Collected data:

● ● ● ●

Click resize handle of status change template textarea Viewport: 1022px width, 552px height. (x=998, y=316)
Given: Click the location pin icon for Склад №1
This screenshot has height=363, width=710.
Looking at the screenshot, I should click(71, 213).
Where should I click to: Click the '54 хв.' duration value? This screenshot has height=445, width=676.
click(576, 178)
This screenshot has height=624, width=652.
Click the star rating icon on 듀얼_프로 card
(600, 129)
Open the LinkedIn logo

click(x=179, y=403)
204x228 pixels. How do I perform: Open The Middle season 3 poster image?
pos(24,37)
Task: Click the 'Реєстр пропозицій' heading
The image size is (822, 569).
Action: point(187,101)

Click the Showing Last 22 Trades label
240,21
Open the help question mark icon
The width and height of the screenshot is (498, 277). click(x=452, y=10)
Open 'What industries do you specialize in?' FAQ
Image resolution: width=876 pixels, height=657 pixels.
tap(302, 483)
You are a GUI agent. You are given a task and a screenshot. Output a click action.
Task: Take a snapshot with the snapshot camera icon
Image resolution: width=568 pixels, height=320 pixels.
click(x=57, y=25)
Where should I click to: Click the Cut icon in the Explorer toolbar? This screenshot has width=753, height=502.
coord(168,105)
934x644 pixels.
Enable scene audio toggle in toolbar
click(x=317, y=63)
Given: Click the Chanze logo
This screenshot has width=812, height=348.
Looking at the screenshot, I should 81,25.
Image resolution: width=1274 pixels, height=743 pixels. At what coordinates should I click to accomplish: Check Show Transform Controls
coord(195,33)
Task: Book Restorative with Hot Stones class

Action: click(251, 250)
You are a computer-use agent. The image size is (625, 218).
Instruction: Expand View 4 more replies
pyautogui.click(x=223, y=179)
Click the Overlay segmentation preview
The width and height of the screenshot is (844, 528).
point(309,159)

● ● ● ●

WORK TASK | Each line from the one with "Image resolution: width=568" through the end of the records above should be written out exactly. No other line should appear.

WRITTEN RESPONSE |
Image resolution: width=568 pixels, height=320 pixels.
click(x=57, y=25)
Where should I click to: Click the Cut icon in the Explorer toolbar? This screenshot has width=753, height=502.
coord(168,105)
934x644 pixels.
Enable scene audio toggle in toolbar
click(x=317, y=63)
Given: Click the Chanze logo
This screenshot has width=812, height=348.
Looking at the screenshot, I should 81,25.
Image resolution: width=1274 pixels, height=743 pixels. At what coordinates should I click to accomplish: Check Show Transform Controls
coord(195,33)
Task: Book Restorative with Hot Stones class

Action: click(251, 250)
You are a computer-use agent. The image size is (625, 218).
Instruction: Expand View 4 more replies
pyautogui.click(x=223, y=179)
Click the Overlay segmentation preview
The width and height of the screenshot is (844, 528).
point(309,159)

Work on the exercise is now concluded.